BARRA (Joseph), enfant célèbre par son héroïsme, né à Falaise en 1780, tué àla fin de frimaire an II. (décembre 1793), appartenait à une famille pauvre et nombreuse qui était venue s’établir à Palaiseau, près de Versailles. Le jeune Barra, emporté par cette fièvre d’héroïsme qui soufflait sur toute la France à cette glorieuse époque, s’enrôla dans un régiment qui combattait en Vendée. Il faisait régulièrement passer sa solde à sa mère, devenue veuve. À l’affaire de Chollet, il fit prisonniers deux Vendéens ; mais, entraîné par son ardeur loin de ses camarades, il fut entouré d’ennemis qui, prenant en pitié sa jeunesse, le sommèrent de crier Vive le roi, Il répondit par le cri de Vive la république, et tomba percé de vingt coups de baïonnette, en embrassant sa cocarde tricolore. Il n’était âgé que de treize ans ! La Convention décréta que le buste du glorieux enfant serait placé au Panthéon, et qu’une gravure représentant son dévouement patriotique et sa piété filiale serait envoyée à toutes les écoles primaires. Sa famille reçut une pension de 1, 000 livres (27 frimaire an II). Une députation, en apportant son buste à la Convention, présenta sa mère, à laquelle le président donna l’accolade fraternelle (10 prairial).
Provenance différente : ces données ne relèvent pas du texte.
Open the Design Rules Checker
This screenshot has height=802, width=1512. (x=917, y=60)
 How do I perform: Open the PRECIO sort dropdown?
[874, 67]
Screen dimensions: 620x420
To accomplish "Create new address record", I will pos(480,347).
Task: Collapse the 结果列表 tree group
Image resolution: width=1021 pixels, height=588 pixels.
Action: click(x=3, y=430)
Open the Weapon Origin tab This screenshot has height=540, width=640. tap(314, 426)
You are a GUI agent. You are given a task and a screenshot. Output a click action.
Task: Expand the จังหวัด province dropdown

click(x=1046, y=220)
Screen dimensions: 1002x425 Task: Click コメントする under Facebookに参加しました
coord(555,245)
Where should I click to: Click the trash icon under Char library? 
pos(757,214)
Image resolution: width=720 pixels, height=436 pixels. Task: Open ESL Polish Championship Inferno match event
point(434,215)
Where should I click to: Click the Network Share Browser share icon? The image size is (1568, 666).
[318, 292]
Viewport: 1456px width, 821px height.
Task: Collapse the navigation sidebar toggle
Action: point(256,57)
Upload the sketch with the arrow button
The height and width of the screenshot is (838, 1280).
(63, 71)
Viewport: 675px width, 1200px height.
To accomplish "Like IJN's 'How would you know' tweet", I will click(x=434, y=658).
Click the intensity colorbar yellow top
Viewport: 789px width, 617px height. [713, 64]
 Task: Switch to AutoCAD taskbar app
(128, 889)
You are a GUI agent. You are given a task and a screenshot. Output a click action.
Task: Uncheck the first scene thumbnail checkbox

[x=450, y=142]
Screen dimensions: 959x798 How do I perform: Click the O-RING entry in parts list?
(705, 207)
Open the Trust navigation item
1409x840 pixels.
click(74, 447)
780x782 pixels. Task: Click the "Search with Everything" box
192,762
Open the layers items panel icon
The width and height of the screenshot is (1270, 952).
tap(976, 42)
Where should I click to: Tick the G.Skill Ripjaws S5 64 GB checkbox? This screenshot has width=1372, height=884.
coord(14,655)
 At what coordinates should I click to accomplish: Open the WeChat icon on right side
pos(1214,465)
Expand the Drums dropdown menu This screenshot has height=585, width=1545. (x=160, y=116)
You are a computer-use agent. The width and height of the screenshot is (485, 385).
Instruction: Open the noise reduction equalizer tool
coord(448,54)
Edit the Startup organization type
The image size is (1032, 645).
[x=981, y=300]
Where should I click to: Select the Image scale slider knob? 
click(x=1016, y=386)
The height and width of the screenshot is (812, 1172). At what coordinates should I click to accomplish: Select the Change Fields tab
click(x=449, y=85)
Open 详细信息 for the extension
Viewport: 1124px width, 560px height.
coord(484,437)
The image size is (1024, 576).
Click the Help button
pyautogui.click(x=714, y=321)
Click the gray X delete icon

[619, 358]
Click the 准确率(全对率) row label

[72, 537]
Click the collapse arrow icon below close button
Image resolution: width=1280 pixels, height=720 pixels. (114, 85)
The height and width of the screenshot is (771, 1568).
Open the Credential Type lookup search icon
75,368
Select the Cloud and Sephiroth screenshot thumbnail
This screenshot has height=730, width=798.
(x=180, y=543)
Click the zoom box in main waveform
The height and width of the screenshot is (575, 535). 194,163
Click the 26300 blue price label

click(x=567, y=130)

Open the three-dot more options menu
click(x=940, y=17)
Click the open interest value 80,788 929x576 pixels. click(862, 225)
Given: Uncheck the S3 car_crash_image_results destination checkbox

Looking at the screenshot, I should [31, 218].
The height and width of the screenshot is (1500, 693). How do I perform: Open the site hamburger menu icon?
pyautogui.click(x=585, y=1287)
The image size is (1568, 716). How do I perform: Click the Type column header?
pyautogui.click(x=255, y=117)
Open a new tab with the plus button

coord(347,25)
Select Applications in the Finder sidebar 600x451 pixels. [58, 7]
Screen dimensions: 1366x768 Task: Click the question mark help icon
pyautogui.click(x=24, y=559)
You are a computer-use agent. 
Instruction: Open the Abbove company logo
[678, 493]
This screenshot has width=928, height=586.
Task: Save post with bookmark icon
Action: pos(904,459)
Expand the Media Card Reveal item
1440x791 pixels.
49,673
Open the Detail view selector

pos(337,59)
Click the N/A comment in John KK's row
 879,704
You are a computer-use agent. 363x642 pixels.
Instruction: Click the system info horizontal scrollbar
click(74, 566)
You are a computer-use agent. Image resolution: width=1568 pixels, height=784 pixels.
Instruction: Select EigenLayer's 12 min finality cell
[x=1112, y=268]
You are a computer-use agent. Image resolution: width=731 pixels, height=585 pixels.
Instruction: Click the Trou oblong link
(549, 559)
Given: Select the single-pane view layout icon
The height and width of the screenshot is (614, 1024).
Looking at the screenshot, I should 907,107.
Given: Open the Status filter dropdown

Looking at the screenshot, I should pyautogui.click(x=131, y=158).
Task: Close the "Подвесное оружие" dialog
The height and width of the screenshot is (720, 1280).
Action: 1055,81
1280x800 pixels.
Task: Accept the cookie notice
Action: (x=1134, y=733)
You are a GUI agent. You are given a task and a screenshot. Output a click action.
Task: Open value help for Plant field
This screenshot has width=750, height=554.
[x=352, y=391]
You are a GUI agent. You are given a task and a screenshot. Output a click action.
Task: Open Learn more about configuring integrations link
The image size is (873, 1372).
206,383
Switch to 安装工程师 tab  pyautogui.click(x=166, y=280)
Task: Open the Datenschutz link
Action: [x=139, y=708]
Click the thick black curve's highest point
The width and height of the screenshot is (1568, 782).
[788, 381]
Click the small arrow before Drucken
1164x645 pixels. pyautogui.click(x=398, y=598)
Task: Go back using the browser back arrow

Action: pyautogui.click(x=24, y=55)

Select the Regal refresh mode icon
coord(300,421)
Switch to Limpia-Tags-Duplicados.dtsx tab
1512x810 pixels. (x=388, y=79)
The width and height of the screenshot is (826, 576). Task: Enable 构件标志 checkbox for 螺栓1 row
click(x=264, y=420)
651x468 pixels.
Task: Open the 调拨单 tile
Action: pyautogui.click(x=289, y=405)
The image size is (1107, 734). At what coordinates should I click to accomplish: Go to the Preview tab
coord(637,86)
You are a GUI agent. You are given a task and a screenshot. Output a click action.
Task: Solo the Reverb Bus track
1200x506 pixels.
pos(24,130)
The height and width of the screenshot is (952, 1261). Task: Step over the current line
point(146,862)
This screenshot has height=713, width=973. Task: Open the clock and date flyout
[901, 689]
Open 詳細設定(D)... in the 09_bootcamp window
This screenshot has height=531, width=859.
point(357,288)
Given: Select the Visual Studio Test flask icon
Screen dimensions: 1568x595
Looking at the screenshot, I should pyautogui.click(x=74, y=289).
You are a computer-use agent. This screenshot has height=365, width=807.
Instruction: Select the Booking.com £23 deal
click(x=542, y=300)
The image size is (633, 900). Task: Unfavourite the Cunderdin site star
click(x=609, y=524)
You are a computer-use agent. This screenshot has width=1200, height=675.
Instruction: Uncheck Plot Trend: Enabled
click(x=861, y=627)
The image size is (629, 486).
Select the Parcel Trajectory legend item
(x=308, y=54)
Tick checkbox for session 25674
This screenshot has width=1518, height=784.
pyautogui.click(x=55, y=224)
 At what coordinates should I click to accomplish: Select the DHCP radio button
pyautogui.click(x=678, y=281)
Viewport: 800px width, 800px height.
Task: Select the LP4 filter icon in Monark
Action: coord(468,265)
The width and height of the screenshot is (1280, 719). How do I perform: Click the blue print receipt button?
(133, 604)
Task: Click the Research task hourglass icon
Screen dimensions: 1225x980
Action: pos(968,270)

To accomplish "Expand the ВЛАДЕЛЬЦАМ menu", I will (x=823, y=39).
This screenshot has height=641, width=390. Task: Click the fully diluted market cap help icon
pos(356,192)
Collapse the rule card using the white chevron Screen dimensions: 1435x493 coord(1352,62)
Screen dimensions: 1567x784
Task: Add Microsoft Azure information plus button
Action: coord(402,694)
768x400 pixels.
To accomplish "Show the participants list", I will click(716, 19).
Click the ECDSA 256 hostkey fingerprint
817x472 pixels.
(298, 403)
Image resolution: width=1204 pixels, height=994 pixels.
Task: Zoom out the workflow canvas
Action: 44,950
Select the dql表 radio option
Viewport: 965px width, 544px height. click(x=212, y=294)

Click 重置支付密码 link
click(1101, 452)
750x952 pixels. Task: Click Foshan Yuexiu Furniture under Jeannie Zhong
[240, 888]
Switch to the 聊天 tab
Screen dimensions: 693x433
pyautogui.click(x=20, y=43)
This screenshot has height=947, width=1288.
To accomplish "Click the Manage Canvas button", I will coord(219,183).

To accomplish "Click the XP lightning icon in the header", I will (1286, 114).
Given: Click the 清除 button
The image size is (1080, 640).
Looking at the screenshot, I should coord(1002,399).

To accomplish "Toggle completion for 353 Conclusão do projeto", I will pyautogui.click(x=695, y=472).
L’héroïsme du jeune d’Assas républicain fut célébré en prose, en vers, sur les théâtres, dans les écoles, dans les sociétés populaires, dans les armées, etc. Tout le monde connaît la strophe des enfants, dans le Chant du Départ :

De Barra, de Viala le sort nous fait envie ;
Ils sont morts, mais ils ont vécu.

Le grand statuaire républicain, David d’Angers, a exposé au Salon de 1830 une belle statue de Barra expirant. Cette statue, achetée tout récemment par le prince Napoléon, est aujourd’hui au Palais-Royal.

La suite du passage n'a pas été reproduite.